Compute Posterior Predictive Check (PPC) Statistics
Source:R/prediction_diagnostics.R
compute_ppc_stats.RdThis function performs a Bayesian Posterior Predictive Check for count data models. It compares the observed Pearson Chi-squared statistic against a distribution of statistics calculated from data replicated from the posterior predictive distribution.
Usage
compute_ppc_stats(
samples_matrix,
data_response,
family = c("poisson", "nbinomial", "quasi-poisson"),
dispersion = NULL
)Arguments
- samples_matrix
A matrix of posterior samples of the expected count rate (mu). Rows correspond to observations, and columns correspond to Monte Carlo samples.
- data_response
A numeric vector of the observed count data.
- family
Character string defining the likelihood family: "poisson", "nbinomial", or "quasi-poisson".
- dispersion
Optional numeric value for the dispersion parameter (e.g., size 'k' for Negative Binomial). Defaults to 1 if NULL for "nbinomial" or "quasi-poisson".
Value
A list of class "ppc_stats" containing:
- T_obs
The observed Pearson Chi-squared statistic.
- T_rep
A vector of Pearson Chi-squared statistics from replicated data.
- p_value
The Bayesian p-value.
- family
The likelihood family used.
Details
The function calculates the Pearson Chi-squared statistic for the observed data \(T_{obs}\) and for each replicated dataset \(T_{rep}\) generated from the posterior samples.

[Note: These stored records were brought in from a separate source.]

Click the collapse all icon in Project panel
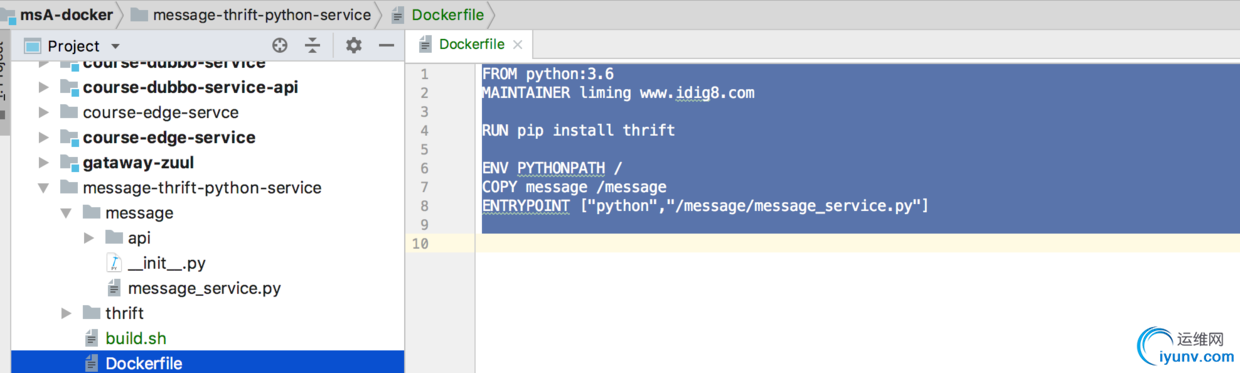The image size is (1240, 373). click(313, 45)
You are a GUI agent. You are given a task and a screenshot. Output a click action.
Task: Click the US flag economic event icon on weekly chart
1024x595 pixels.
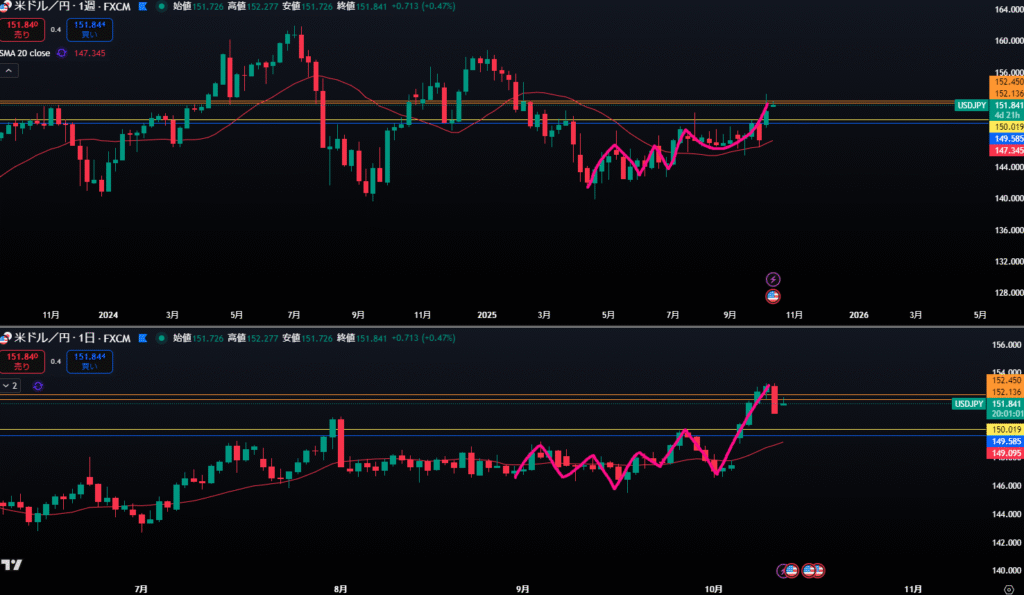coord(772,296)
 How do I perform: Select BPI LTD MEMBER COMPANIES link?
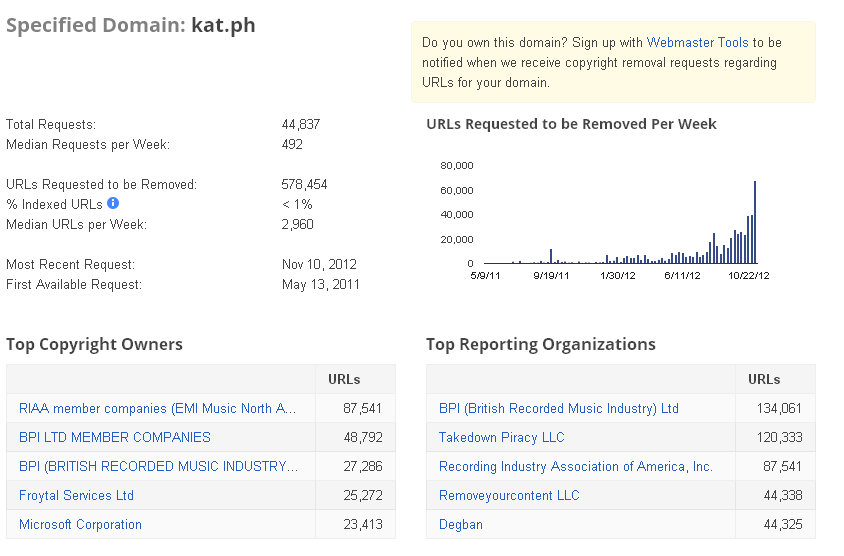pos(115,437)
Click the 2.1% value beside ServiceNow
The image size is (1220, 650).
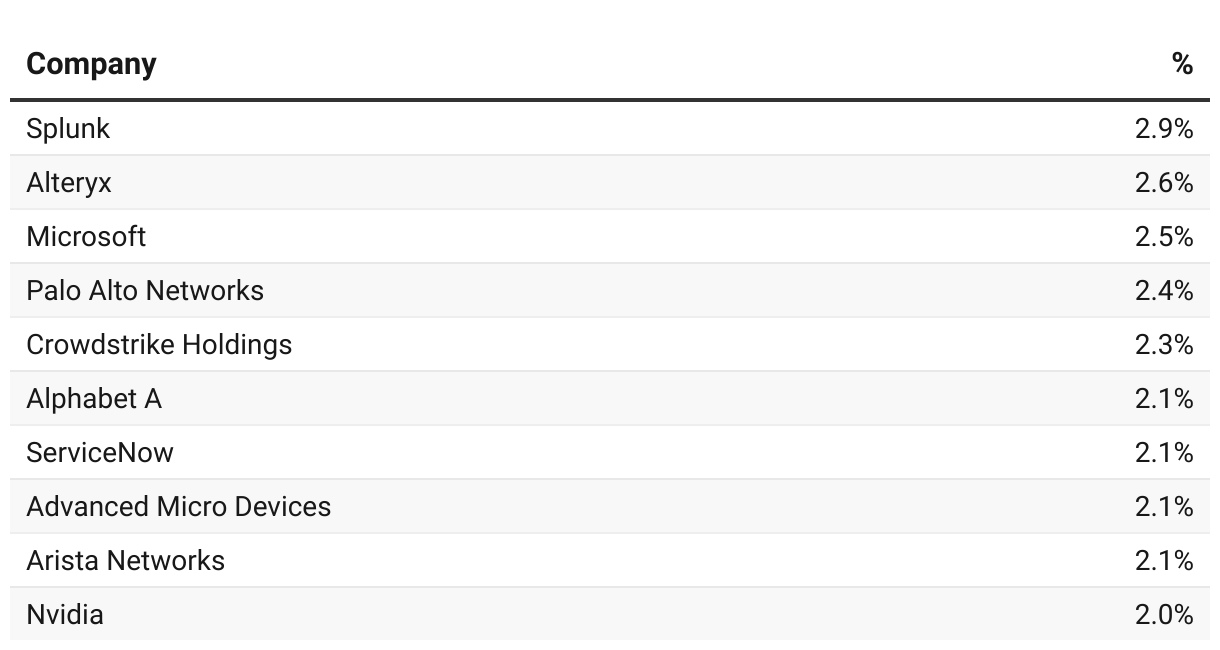point(1164,453)
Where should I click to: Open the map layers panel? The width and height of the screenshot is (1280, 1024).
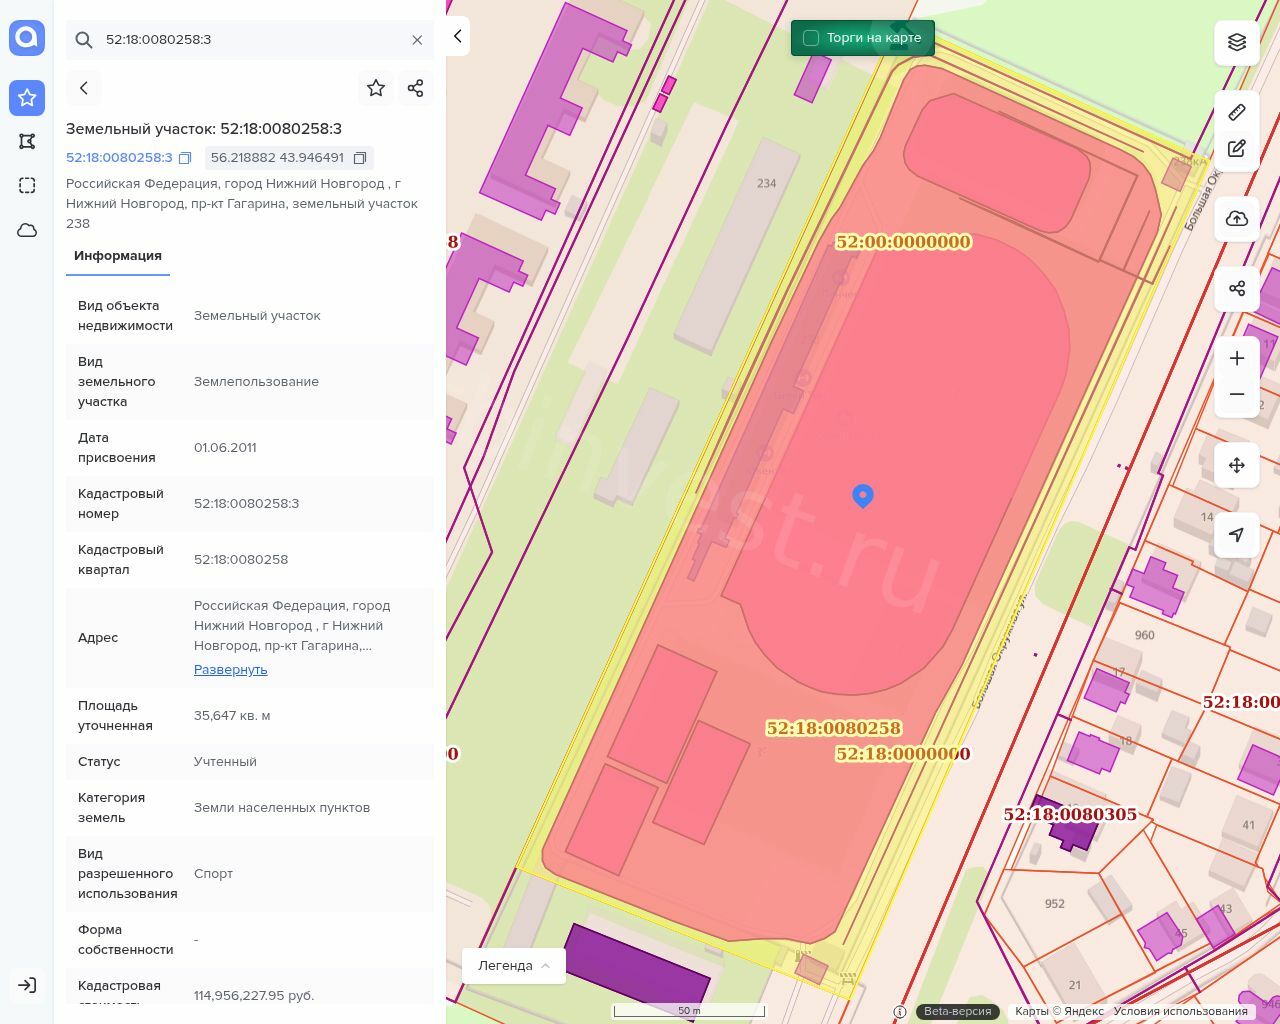1237,42
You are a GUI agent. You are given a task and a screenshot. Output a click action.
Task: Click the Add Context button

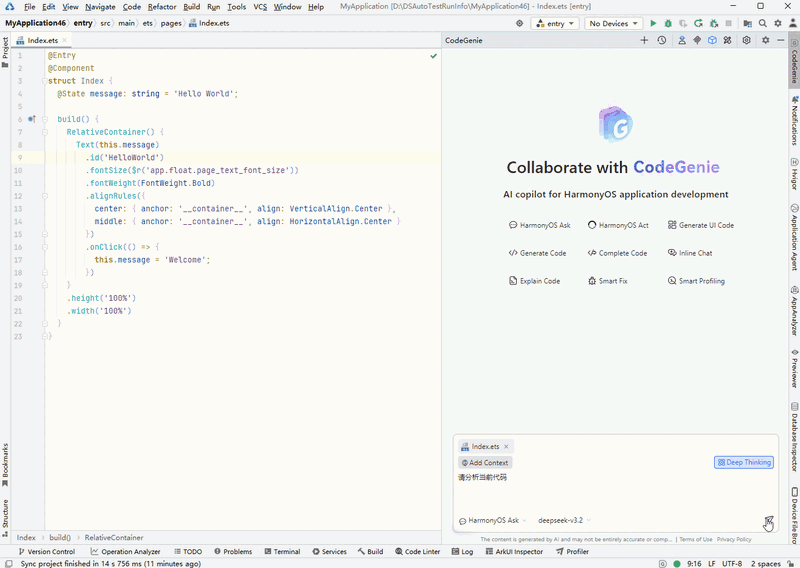[x=485, y=462]
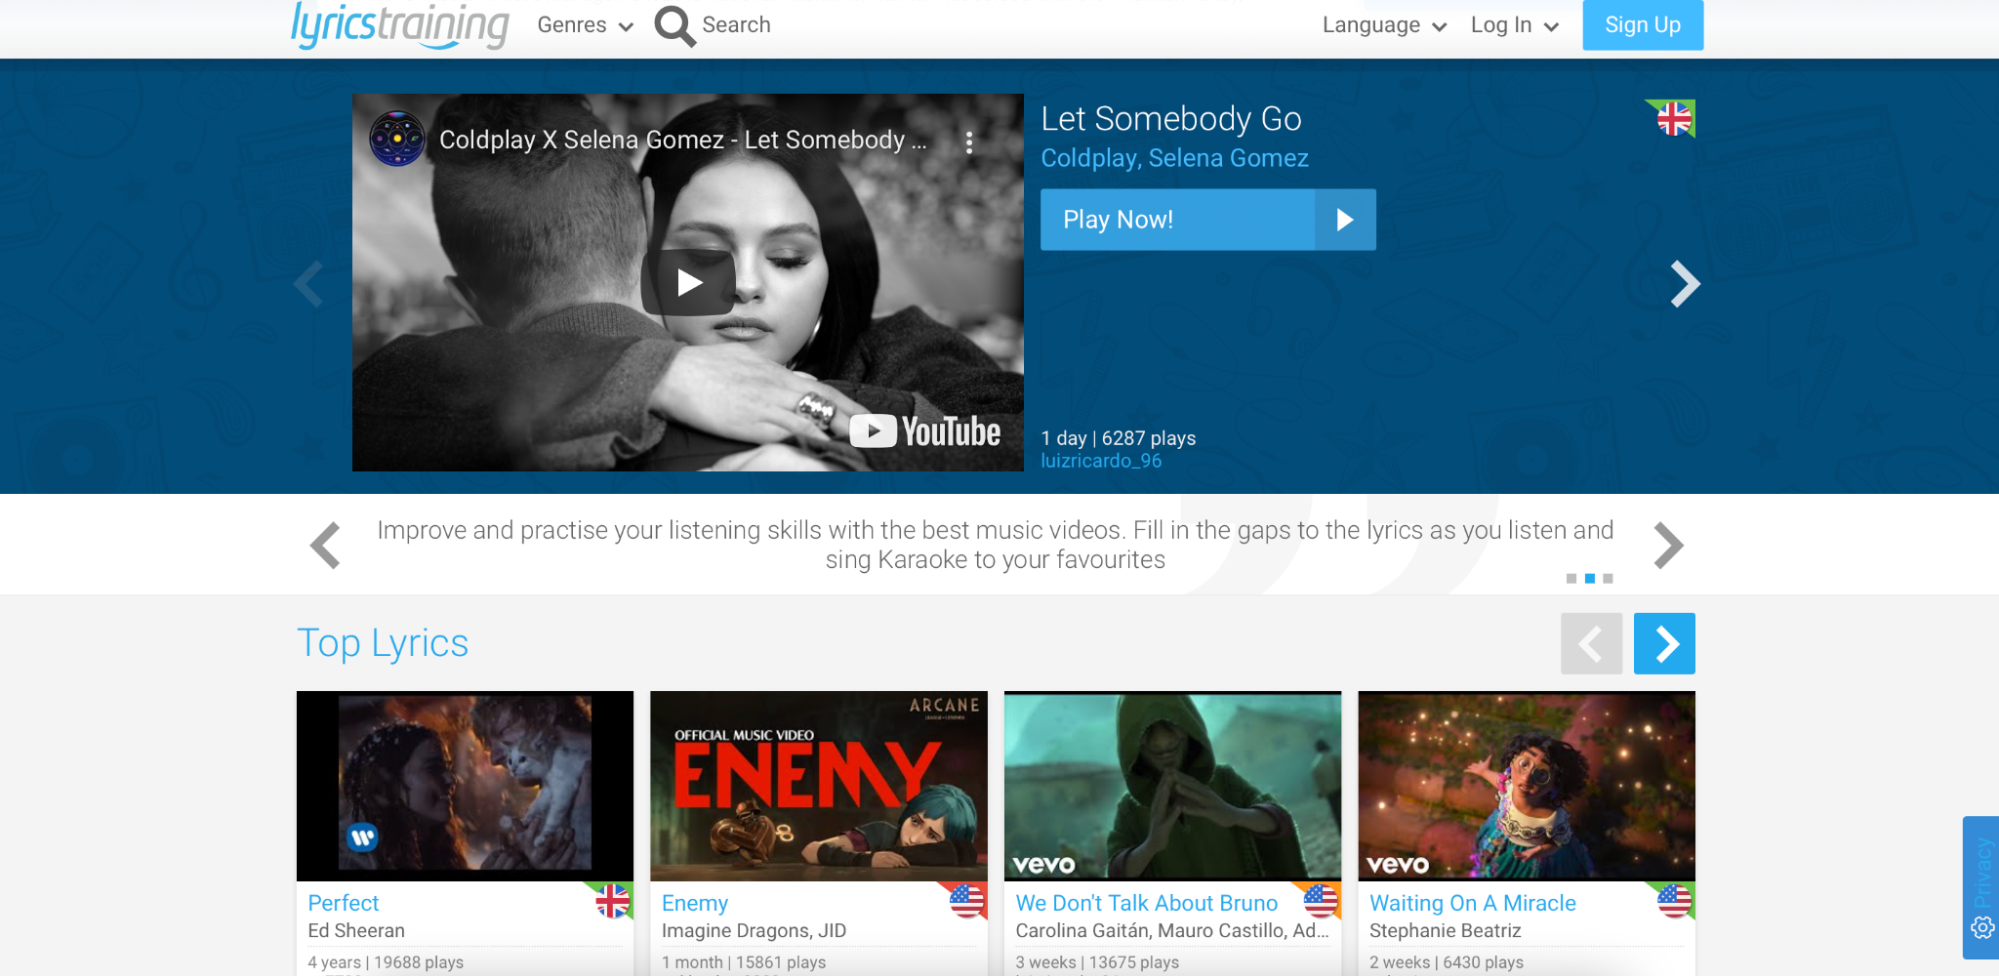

The statistic is defined as: $$T(y, \mu) = \sum_{i=1}^{n} \frac{(y_i - \mu_i)^2}{Var(y_i | \mu_i)}$$
Interpretation:
Bayesian p-value: Represents the probability that the replicated data is "more extreme" than the observed data.
\(p_{B} \approx 0.5\): Indicates an excellent model fit.
\(p_{B} < 0.05\) or \(p_{B} > 0.95\): Indicates a significant lack of fit.
Overdispersion: If \(T_{obs}\) is consistently larger than the \(T_{rep}\) distribution (\(p \approx 1\)).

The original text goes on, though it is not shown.